*Exercise prompt:* The data must be returned in full and exactly as given.

*Exercise input:*
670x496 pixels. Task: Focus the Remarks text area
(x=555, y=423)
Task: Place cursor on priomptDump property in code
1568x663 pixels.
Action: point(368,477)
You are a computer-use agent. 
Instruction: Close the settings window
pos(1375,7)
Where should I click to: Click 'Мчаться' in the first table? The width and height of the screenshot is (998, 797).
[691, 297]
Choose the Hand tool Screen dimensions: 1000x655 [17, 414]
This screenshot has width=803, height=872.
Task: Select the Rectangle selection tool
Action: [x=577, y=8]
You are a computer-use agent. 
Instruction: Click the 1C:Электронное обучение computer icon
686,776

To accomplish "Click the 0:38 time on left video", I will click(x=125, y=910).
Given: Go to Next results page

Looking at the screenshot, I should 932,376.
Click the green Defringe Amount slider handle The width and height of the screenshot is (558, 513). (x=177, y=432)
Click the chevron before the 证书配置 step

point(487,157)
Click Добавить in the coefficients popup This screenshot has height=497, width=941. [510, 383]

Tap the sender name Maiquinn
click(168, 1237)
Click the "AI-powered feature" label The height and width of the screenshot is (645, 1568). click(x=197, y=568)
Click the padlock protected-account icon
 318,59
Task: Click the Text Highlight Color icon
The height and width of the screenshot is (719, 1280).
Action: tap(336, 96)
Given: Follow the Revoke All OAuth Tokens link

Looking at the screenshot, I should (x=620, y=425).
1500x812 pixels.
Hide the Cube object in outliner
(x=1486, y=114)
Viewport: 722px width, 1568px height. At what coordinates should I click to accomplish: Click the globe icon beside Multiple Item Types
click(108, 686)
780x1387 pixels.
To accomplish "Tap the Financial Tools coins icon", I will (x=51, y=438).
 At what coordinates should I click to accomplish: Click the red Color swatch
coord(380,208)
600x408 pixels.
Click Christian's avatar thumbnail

*Output for this task:*
670x496 pixels. Task: Focus the Remarks text area
(x=555, y=423)
Task: Place cursor on priomptDump property in code
1568x663 pixels.
Action: point(368,477)
You are a computer-use agent. 
Instruction: Close the settings window
pos(1375,7)
Where should I click to: Click 'Мчаться' in the first table? The width and height of the screenshot is (998, 797).
[691, 297]
Choose the Hand tool Screen dimensions: 1000x655 [17, 414]
This screenshot has width=803, height=872.
Task: Select the Rectangle selection tool
Action: [x=577, y=8]
You are a computer-use agent. 
Instruction: Click the 1C:Электронное обучение computer icon
686,776

To accomplish "Click the 0:38 time on left video", I will click(x=125, y=910).
Given: Go to Next results page

Looking at the screenshot, I should 932,376.
Click the green Defringe Amount slider handle The width and height of the screenshot is (558, 513). (x=177, y=432)
Click the chevron before the 证书配置 step

point(487,157)
Click Добавить in the coefficients popup This screenshot has height=497, width=941. [510, 383]

Tap the sender name Maiquinn
click(168, 1237)
Click the "AI-powered feature" label The height and width of the screenshot is (645, 1568). click(x=197, y=568)
Click the padlock protected-account icon
 318,59
Task: Click the Text Highlight Color icon
The height and width of the screenshot is (719, 1280).
Action: tap(336, 96)
Given: Follow the Revoke All OAuth Tokens link

Looking at the screenshot, I should (x=620, y=425).
1500x812 pixels.
Hide the Cube object in outliner
(x=1486, y=114)
Viewport: 722px width, 1568px height. At what coordinates should I click to accomplish: Click the globe icon beside Multiple Item Types
click(108, 686)
780x1387 pixels.
To accomplish "Tap the Financial Tools coins icon", I will (x=51, y=438).
 At what coordinates should I click to accomplish: Click the red Color swatch
coord(380,208)
600x408 pixels.
Click Christian's avatar thumbnail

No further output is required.